Signal

Auto-generated from src/stdlib/signal.mcrs — do not edit manually.

API

• uniform_int
• uniform_frac
• normal_approx12
• exp_dist_approx
• bernoulli
• weighted2
• weighted3
• gamma_sample
• poisson_sample
• geometric_sample
• negative_binomial_sample
• dft_real
• dft_imag
• dft_magnitude

---

uniform_int v2.0.0

Return a uniform integer in [lo, hi] inclusive.

Uses LCG RNG. Pass the result as the seed for the next call to chain samples.

fn uniform_int(seed: int, lo: int, hi: int): int

Parameters

Parameter	Description
seed	Any integer seed value
lo	Inclusive lower bound
hi	Inclusive upper bound

Returns: Pseudo-random integer in [lo, hi]

Example

let dmg: int = uniform_int(seed, 5, 15)

---

uniform_frac v2.0.0

Return a uniform fraction in [0, 10000] (×10000 scale).

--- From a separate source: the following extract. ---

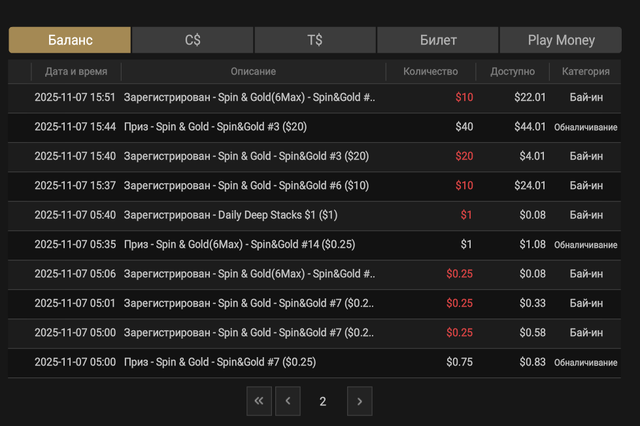Sort by Дата и время column header
Screen dimensions: 640x426
[x=76, y=71]
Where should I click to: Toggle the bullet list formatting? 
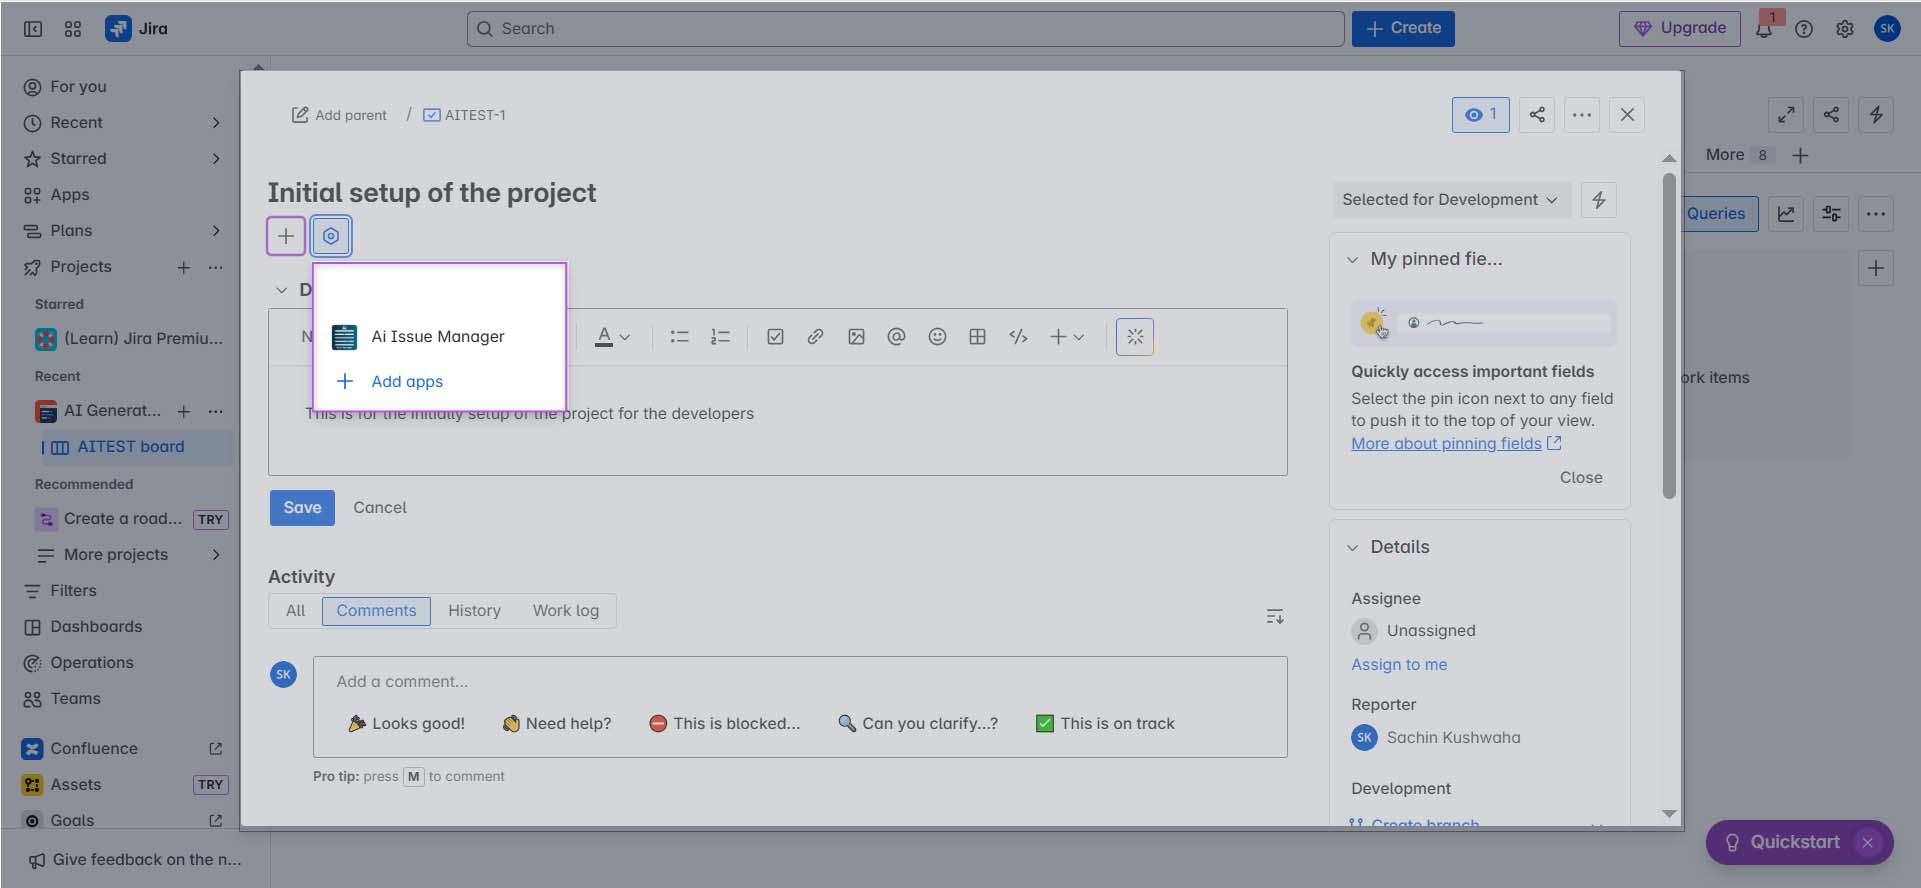coord(680,337)
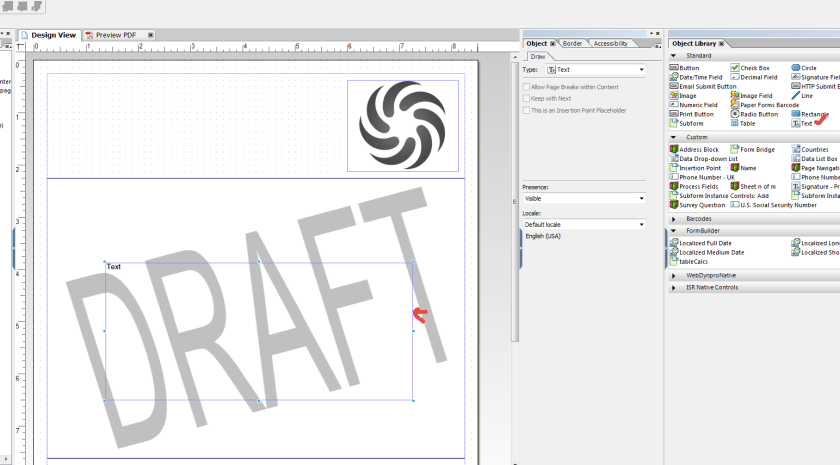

fn uniform_frac(seed: int): int

Parameters

Parameter	Description
seed	Any integer seed value

Returns: Pseudo-random integer in [0, 10000]

Example

let frac: int = uniform_frac(seed)

---

normal_approx12 v2.0.0

Approximate N(0, 1) variate using the Irwin–Hall method (sum of 12 uniform samples).

Result is in ×10000 scale, range approximately [−60000, 60000]. Each call chains the seed 12 times internally.

fn normal_approx12(seed: int): int

Parameters

Parameter	Description
seed	Any integer seed value

Returns: Approximate N(0,1) sample ×10000

Example

let z: int = normal_approx12(seed)

---

exp_dist_approx v2.0.0

Sample from an exponential distribution with rate lambda_fx.

Method: -ln(U) / λ where U ~ Uniform(0.01, 1). Result is capped at 100000 (= 10.0 × 10000) for Minecraft sanity.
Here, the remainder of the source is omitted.